Local Searchは、ドキュメント内の特定項目に関する質問に適した検索方法です。

response, context = await api.local_search(
    config=graphrag_config,
    nodes=final_nodes,
    entities=final_entities,
    community_reports=final_community_reports,
    text_units=final_text_units,
    relationships=final_relationships,
    covariates=None,
    community_level=2,
    response_type="Multiple Paragraphs",
    query="クラウドインテグレーション事業の売上はいくらですか？

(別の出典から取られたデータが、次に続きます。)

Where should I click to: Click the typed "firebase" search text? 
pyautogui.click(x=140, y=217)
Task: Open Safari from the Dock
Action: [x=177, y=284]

"
)

回答結果を確認します。

print(response)

なお、今回のデータでは以下の回答が得られました。

## クラウドインテグレーション事業の売上

日本ビジネスシステムズ株式会社のクラウドインテグレーション事業は、2024年6月30日までの第3四半期において、売上高が17,174百万円であることが報告されています。この数字は前年同期比で3.4%の増加を示していますが、一部の案件における納期変更や長期化によりコストが増加したため、セグメント利益は2,069百万円で、前年同期比で12.0%の減少となっています [Data: Reports (0); Entities (31); Relationships (25)]。

このように、クラウドインテグレーション事業は旺盛なクラウド需要を背景に成長しているものの、コストの増加が利益に影響を与えていることがわかります。今後の市場動向や企業の戦略が、さらなる成長にどのように寄与するかが注目されます。

回答生成する際に使用したコンテキストは以下で確認ができます。出力結果は多くなるので、省略します。

pprint(context)

Global Search

Global Searchは、データセット全体を理解するための質問に適しています。

response, context = await api.global_search(
    config=graphrag_config,
    nodes=final_nodes,
    entities=final_entities,
    communities=final_communities,
    community_reports=final_community_reports,
    community_level=2,
    dynamic_community_selection=False,
    response_type="Multiple Paragraphs",
    query="この決算書は何を一番言い表していますか？",
)

回答結果を確認します。

print(response)

なお、今回のデータでは以下の回答が得られました。

## 決算書の主なポイント

この決算書は、日本ビジネスシステムズ株式会社の2024年9月期の財務パフォーマンスに関する予測を示しており、特に第3四半期の結果が全体の業績に与える影響を強調しています。これにより、投資家や利害関係者は会社の成長可能性を評価することができるでしょう [Data: Reports (4, 1, 3)]。

## 財務結果とその影響

さらに、決算書は2023年度の業績や配当情報を含む重要な財務結果を提供しており、これが株価や投資家の信頼にどのように影響するかを示しています。特に、配当情報は投資家にとって重要な要素であり、企業の健全性を示す指標となります [Data: Reports (3, 4)]。

## 財務健全性の指標

また、決算書は会社の財務健全性を示す指標として、総資産や純資産の関係を明らかにしています。これらの指標は、投資家の意思決定に与える影響が大きく、企業の長期的な成長に対する信頼を高める要因となるでしょう [Data: Reports (1, 3)]。

## 結論

総じて、この決算書は日本ビジネスシステムズ株式会社の財務パフォーマンス、特に第3四半期の結果、2023年度の業績、配当情報、及び財務健全性の指標を通じて、投資家や利害関係者に対して重要な情報を提供しています。これにより、彼らは企業の成長可能性や投資判断を行うための基盤を得ることができるでしょう。